- Opening Delimiter -
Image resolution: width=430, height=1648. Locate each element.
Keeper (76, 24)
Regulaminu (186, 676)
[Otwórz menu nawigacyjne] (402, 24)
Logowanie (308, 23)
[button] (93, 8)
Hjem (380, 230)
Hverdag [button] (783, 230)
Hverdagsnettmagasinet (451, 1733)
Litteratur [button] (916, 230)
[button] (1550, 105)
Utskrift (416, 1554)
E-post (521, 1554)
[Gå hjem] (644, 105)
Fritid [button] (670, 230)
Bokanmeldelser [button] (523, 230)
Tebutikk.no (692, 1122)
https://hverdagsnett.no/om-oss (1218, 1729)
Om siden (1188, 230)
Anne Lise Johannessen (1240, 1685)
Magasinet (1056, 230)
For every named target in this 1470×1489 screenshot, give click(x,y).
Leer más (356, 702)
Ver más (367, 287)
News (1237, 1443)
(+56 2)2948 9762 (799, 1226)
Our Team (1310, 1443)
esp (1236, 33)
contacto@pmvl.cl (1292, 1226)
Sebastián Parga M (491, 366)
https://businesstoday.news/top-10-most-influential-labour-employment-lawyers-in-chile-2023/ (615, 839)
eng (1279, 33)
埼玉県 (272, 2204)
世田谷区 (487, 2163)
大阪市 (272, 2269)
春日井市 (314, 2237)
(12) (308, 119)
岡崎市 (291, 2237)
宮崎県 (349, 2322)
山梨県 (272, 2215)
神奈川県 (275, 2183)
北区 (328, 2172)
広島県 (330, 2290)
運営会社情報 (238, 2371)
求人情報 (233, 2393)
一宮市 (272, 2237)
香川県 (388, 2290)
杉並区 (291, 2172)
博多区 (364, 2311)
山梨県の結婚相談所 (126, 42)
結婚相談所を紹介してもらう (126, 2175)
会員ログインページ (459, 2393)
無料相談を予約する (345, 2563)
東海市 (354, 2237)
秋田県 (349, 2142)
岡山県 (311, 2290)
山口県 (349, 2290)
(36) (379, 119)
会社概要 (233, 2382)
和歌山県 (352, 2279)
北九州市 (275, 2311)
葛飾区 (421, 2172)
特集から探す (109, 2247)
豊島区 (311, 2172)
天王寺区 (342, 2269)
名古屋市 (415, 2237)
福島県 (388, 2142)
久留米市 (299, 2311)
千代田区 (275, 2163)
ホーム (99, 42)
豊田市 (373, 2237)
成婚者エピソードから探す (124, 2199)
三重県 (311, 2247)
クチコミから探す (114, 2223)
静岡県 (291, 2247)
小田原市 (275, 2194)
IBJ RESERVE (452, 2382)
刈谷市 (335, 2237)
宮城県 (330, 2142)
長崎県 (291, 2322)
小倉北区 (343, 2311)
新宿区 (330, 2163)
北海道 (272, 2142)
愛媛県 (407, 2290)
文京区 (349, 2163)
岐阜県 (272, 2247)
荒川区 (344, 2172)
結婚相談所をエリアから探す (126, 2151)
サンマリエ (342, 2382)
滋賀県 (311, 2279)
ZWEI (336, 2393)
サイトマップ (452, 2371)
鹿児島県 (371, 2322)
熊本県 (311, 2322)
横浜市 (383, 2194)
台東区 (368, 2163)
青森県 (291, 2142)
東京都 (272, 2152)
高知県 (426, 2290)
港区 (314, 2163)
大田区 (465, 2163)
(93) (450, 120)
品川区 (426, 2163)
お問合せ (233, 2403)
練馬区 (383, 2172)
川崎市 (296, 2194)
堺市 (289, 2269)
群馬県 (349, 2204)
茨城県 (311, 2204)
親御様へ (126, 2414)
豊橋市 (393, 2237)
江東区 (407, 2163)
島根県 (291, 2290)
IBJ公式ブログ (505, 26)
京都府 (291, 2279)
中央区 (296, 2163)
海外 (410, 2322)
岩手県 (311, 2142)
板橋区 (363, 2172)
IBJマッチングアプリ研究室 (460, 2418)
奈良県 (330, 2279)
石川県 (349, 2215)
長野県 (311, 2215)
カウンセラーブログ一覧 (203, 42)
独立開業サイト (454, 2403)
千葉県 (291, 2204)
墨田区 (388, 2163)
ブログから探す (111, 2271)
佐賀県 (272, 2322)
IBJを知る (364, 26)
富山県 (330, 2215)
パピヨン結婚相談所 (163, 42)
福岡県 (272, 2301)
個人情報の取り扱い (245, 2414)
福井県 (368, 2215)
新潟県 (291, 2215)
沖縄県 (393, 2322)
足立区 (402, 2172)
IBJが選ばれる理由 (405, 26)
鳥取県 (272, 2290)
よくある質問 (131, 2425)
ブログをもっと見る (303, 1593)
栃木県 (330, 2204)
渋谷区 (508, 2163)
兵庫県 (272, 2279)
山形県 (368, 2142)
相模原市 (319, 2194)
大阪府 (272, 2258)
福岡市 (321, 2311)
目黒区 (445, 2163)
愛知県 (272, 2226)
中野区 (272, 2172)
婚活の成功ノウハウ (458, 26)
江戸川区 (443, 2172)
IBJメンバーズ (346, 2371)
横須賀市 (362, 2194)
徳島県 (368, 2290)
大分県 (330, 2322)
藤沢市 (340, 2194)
- Closing Delimiter -
— Exercise —
Please transcribe only the lines in the records above running from the line that has "石川県 (349, 2215)" through the line that has "よくある質問 (131, 2425)", both included, exactly as they appear.

— Response area —
石川県 (349, 2215)
長野県 (311, 2215)
カウンセラーブログ一覧 (203, 42)
独立開業サイト (454, 2403)
千葉県 (291, 2204)
墨田区 (388, 2163)
ブログから探す (111, 2271)
佐賀県 (272, 2322)
IBJを知る (364, 26)
富山県 (330, 2215)
パピヨン結婚相談所 (163, 42)
福岡県 (272, 2301)
個人情報の取り扱い (245, 2414)
福井県 (368, 2215)
新潟県 (291, 2215)
沖縄県 (393, 2322)
足立区 (402, 2172)
IBJが選ばれる理由 (405, 26)
鳥取県 (272, 2290)
よくある質問 (131, 2425)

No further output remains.